#### Assignment:
What is needed is a verbatim copy of all the records.

#### Material provided:
# # #
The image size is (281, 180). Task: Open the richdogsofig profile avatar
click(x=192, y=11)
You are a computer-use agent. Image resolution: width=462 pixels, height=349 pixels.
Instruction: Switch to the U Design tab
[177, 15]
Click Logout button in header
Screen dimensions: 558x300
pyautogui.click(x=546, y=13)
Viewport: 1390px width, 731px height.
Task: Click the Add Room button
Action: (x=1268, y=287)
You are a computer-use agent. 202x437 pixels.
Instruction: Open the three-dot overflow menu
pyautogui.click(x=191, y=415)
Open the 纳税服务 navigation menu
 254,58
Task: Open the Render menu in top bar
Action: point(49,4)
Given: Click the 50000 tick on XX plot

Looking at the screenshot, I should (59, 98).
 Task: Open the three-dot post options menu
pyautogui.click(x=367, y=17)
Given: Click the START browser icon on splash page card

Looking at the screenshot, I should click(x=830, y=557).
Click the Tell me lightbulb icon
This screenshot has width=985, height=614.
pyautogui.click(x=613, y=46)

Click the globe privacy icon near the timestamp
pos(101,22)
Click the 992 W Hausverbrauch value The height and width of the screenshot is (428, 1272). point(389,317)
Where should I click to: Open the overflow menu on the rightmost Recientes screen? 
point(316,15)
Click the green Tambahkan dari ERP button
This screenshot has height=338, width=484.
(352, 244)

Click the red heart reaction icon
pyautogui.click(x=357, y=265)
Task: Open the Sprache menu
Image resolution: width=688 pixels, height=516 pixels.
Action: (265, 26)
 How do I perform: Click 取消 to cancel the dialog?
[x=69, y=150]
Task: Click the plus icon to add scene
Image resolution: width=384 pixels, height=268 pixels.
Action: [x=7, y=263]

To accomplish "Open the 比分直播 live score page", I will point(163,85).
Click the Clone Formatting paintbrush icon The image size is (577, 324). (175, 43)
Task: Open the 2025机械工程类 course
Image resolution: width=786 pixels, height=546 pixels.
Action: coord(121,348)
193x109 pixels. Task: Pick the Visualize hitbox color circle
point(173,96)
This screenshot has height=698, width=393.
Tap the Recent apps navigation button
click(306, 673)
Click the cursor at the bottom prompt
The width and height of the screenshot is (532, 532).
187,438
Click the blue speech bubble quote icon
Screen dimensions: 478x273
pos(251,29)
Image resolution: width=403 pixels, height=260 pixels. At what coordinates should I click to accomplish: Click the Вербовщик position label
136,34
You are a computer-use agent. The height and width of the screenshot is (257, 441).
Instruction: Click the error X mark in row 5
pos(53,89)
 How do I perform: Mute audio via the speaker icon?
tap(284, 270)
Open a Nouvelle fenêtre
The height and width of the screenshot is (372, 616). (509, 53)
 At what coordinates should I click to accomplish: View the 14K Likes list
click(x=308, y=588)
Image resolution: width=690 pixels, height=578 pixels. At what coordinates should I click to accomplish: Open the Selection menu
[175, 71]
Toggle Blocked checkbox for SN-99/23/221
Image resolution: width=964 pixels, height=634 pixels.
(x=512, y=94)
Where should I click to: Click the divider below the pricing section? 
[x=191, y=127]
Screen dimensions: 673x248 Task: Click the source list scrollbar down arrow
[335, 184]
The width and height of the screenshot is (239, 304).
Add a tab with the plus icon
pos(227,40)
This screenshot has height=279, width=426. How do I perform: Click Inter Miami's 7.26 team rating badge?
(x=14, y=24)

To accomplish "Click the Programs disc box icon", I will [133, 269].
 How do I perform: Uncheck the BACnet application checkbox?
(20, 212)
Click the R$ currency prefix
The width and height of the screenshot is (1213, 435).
# # #
#### Response to this exercise:
The image size is (281, 180). Task: Open the richdogsofig profile avatar
click(x=192, y=11)
You are a computer-use agent. Image resolution: width=462 pixels, height=349 pixels.
Instruction: Switch to the U Design tab
[177, 15]
Click Logout button in header
Screen dimensions: 558x300
pyautogui.click(x=546, y=13)
Viewport: 1390px width, 731px height.
Task: Click the Add Room button
Action: (x=1268, y=287)
You are a computer-use agent. 202x437 pixels.
Instruction: Open the three-dot overflow menu
pyautogui.click(x=191, y=415)
Open the 纳税服务 navigation menu
 254,58
Task: Open the Render menu in top bar
Action: point(49,4)
Given: Click the 50000 tick on XX plot

Looking at the screenshot, I should (59, 98).
 Task: Open the three-dot post options menu
pyautogui.click(x=367, y=17)
Given: Click the START browser icon on splash page card

Looking at the screenshot, I should click(x=830, y=557).
Click the Tell me lightbulb icon
This screenshot has width=985, height=614.
pyautogui.click(x=613, y=46)

Click the globe privacy icon near the timestamp
pos(101,22)
Click the 992 W Hausverbrauch value The height and width of the screenshot is (428, 1272). point(389,317)
Where should I click to: Open the overflow menu on the rightmost Recientes screen? 
point(316,15)
Click the green Tambahkan dari ERP button
This screenshot has height=338, width=484.
(352, 244)

Click the red heart reaction icon
pyautogui.click(x=357, y=265)
Task: Open the Sprache menu
Image resolution: width=688 pixels, height=516 pixels.
Action: (265, 26)
 How do I perform: Click 取消 to cancel the dialog?
[x=69, y=150]
Task: Click the plus icon to add scene
Image resolution: width=384 pixels, height=268 pixels.
Action: [x=7, y=263]

To accomplish "Open the 比分直播 live score page", I will point(163,85).
Click the Clone Formatting paintbrush icon The image size is (577, 324). (175, 43)
Task: Open the 2025机械工程类 course
Image resolution: width=786 pixels, height=546 pixels.
Action: coord(121,348)
193x109 pixels. Task: Pick the Visualize hitbox color circle
point(173,96)
This screenshot has height=698, width=393.
Tap the Recent apps navigation button
click(306, 673)
Click the cursor at the bottom prompt
The width and height of the screenshot is (532, 532).
187,438
Click the blue speech bubble quote icon
Screen dimensions: 478x273
pos(251,29)
Image resolution: width=403 pixels, height=260 pixels. At what coordinates should I click to accomplish: Click the Вербовщик position label
136,34
You are a computer-use agent. The height and width of the screenshot is (257, 441).
Instruction: Click the error X mark in row 5
pos(53,89)
 How do I perform: Mute audio via the speaker icon?
tap(284, 270)
Open a Nouvelle fenêtre
The height and width of the screenshot is (372, 616). (509, 53)
 At what coordinates should I click to accomplish: View the 14K Likes list
click(x=308, y=588)
Image resolution: width=690 pixels, height=578 pixels. At what coordinates should I click to accomplish: Open the Selection menu
[175, 71]
Toggle Blocked checkbox for SN-99/23/221
Image resolution: width=964 pixels, height=634 pixels.
(x=512, y=94)
Where should I click to: Click the divider below the pricing section? 
[x=191, y=127]
Screen dimensions: 673x248 Task: Click the source list scrollbar down arrow
[335, 184]
The width and height of the screenshot is (239, 304).
Add a tab with the plus icon
pos(227,40)
This screenshot has height=279, width=426. How do I perform: Click Inter Miami's 7.26 team rating badge?
(x=14, y=24)

To accomplish "Click the Programs disc box icon", I will [133, 269].
 How do I perform: Uncheck the BACnet application checkbox?
(20, 212)
Click the R$ currency prefix
The width and height of the screenshot is (1213, 435).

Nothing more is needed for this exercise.